Not everyone agrees. Not everyone has a view. Seabrook writes that Blackburn “is not a town full of racists, any more than it is a stronghold of liberal humanitarian values”, and that one strongly committed person in a group can influence the standpoint others will take. Some interviewees point out that immigrants work hard and Britain needs to take responsibility for the consequences of its empire. The dominant themes, however, are familiar: immigration needs controlling; migrants exploit the welfare system and put strains on housing and schools; and when in Rome they should do as the Romans do – “they should be more like us”.

In the front room of her terraced house, a Mrs Frost gathers some neighbours to meet Seabrook. It is as good a bit of writing on the subject as I have ever read. They talk angrily and emotionally about immigration until the paroxysm spends itself and “a certain uneasiness [comes over] the room, a sense of shame, the shame of people who have unburdened themselves to a stranger”.

Seabrook believes he has witnessed an expression of pain and powerlessness brought on by the “decay and dereliction” of their own lives and surroundings as much as by the unfamiliar dress, language and behaviour of their new neighbours.

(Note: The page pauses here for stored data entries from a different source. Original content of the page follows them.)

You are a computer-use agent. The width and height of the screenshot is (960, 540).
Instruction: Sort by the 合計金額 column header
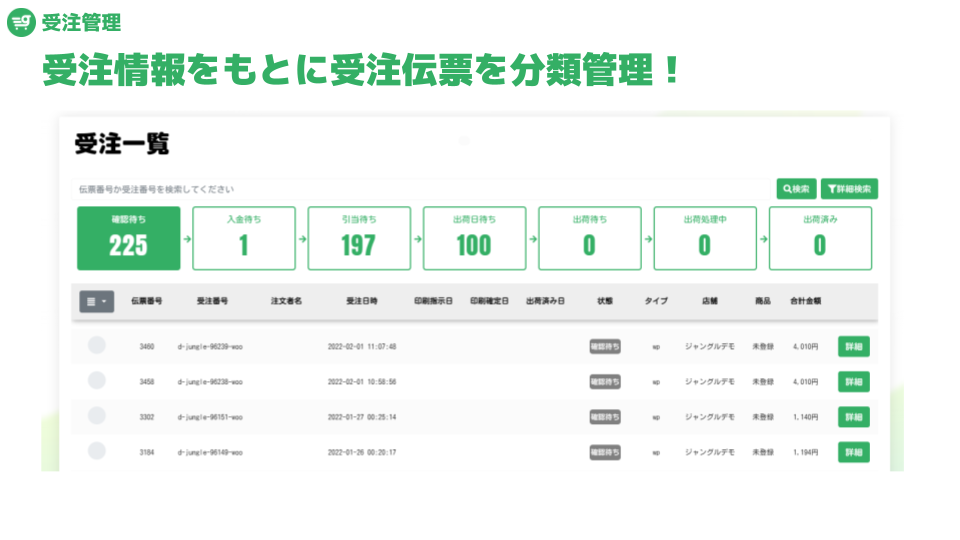pos(805,301)
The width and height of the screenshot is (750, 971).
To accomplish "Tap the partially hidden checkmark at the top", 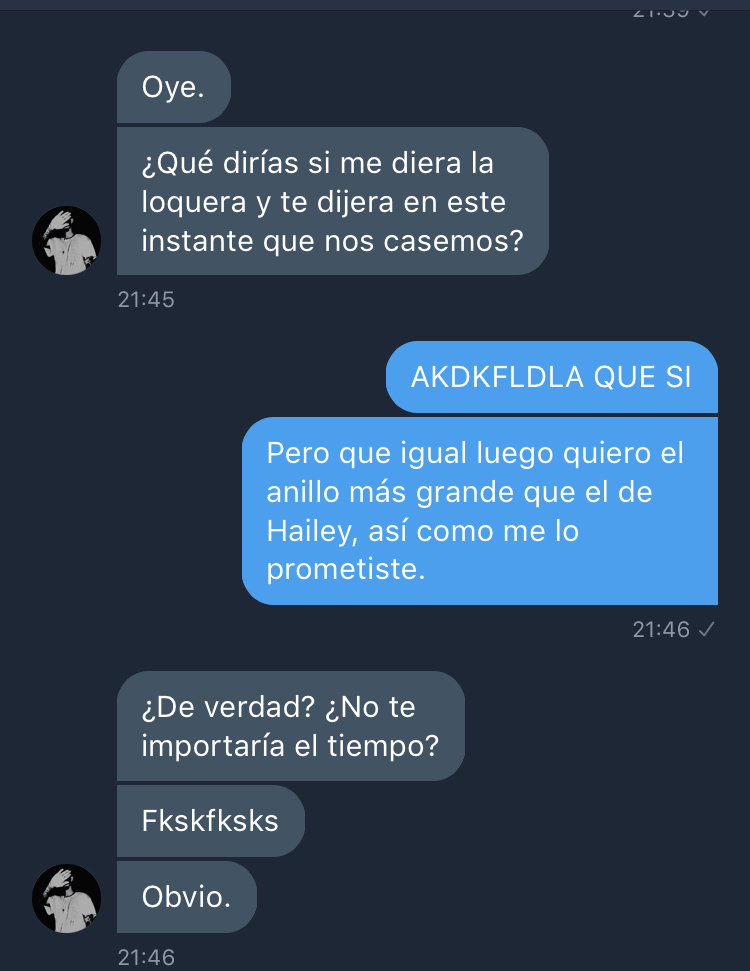I will (704, 12).
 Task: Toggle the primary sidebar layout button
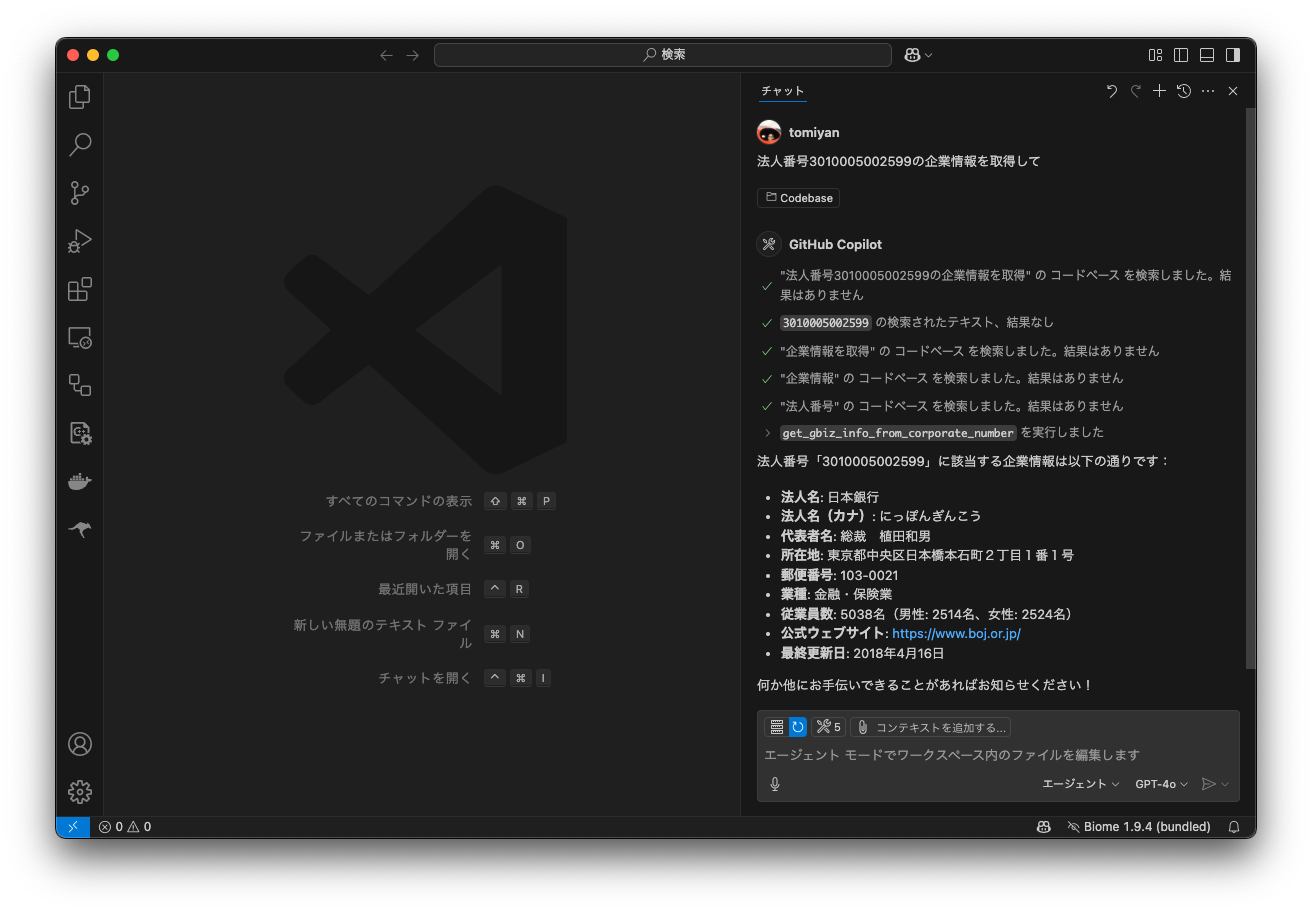[x=1181, y=55]
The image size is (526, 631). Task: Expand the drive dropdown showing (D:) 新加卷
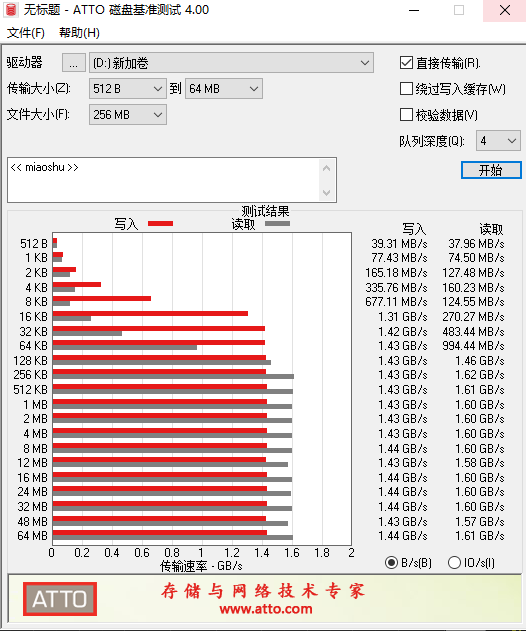pos(231,63)
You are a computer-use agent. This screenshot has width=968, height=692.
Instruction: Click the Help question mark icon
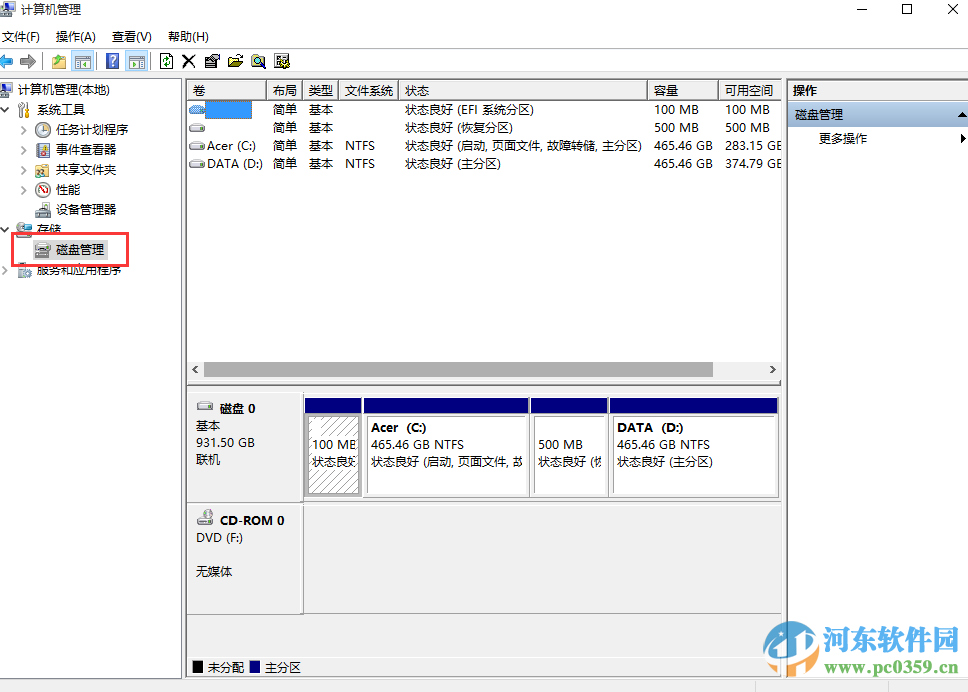(x=112, y=60)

This feeling had found no outlet, politically or otherwise. All the writer can say is that it’s “something more complex and deep-rooted than what the metropolitan liberal evasively and easily dismisses as prejudice”.

Interestingly, Seabrook never felt he had to talk to the immigrants themselves. Talking to me this week, he said he was ashamed they felt marginal to his interest at the time, which was the fate of the English working class. In later books, the product of frequent visits to south Asia, he has completed a great historic and economic circle by describing the garment factories of Bangladesh. First, the cheap cotton spun and woven by Lancashire’s steam-powered mills wipes out the handloom cotton industry of Bengal. Second, less than two centuries later, the even cheaper cotton cloth made in the factories of Bengal and elsewhere in south and east Asia wipes out the steam-powered mills of Lancashire. Perhaps nowhere else offers such a symmetrical illustration of the way the world has changed.

Did any of us understand what we were caught up in? At the time it seemed something small and local that if ignored might go away. Seabrook remembers the late Barbara Castle, who was then Blackburn’s MP, warning him against writing about social discord and getting things “blown up out of proportion”. In the destruction of the world’s first industrial society, years before the rust belt began to rust, the foundations of the west’s recent troubles were laid.